__EXTRACT__.
[PATCH v3 1/5] KVM: Add arch specific interfaces for sampling guest callchains

From: Tianyi Liu
Date: Sun Dec 10 2023 - 03:13:04 EST


This patch adds two architecture specific interfaces used by `perf kvm`:

- kvm_arch_vcpu_get_unwind_info: Return required data for unwinding
at once; including ip address, frame pointer, whether the guest vCPU
is running in 32 or 64 bits, and possibly the base addresses of
the segments.

- kvm_arch_vcpu_read_virt: Read data from a virtual address of the
guest vm.

`perf_kvm.h` has been added to the `include/linux/` directory to store
the interface structures between the perf events subsystem and the KVM
subsystem.

Since arm64 hasn't provided some foundational infrastructure, stub the
arm64 implementation for now because it's a bit complex.

__GIVEN RECORDS__.
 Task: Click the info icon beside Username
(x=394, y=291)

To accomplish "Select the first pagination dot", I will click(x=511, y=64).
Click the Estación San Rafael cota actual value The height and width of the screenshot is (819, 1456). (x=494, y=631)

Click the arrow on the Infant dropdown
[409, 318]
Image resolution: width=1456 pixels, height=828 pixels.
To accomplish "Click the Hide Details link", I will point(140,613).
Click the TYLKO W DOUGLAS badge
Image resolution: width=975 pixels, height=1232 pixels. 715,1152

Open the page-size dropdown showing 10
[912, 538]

__GIVEN EXERCISE__. Write what comes next in the KVM patch description on sampling guest callchains, starting after its final sentence.

__THE RESULT__.
The above interfaces require architecture support for
`CONFIG_GUEST_PERF_EVENTS`, which is only implemented by x86 and arm64
currently. For more architectures, they need to implement these interfaces
when enabling `CONFIG_GUEST_PERF_EVENTS`.

In terms of safety, guests are designed to be read-only in this feature,
and we will never inject page faults into the guests, ensuring that the
guests are not interfered by profiling. In extremely rare cases, if the
guest is modifying the page table, there is a possibility of reading
incorrect data. Additionally, if certain programs running in the guest OS
do not support frame pointers, it may also result in some erroneous data.
These erroneous data will eventually appear as `[unknown]` entries in the
report. It is sufficient as long as most of the records are correct for
profiling.

Signed-off-by: Tianyi Liu <i.pear@xxxxxxxxxxx>
---
MAINTAINERS | 1 +
arch/arm64/kvm/arm.c | 12 ++++++++++++
arch/x86/kvm/x86.c | 24 ++++++++++++++++++++++++
include/linux/kvm_host.h | 5 +++++
include/linux/perf_kvm.h | 18 ++++++++++++++++++
5 files changed, 60 insertions(+)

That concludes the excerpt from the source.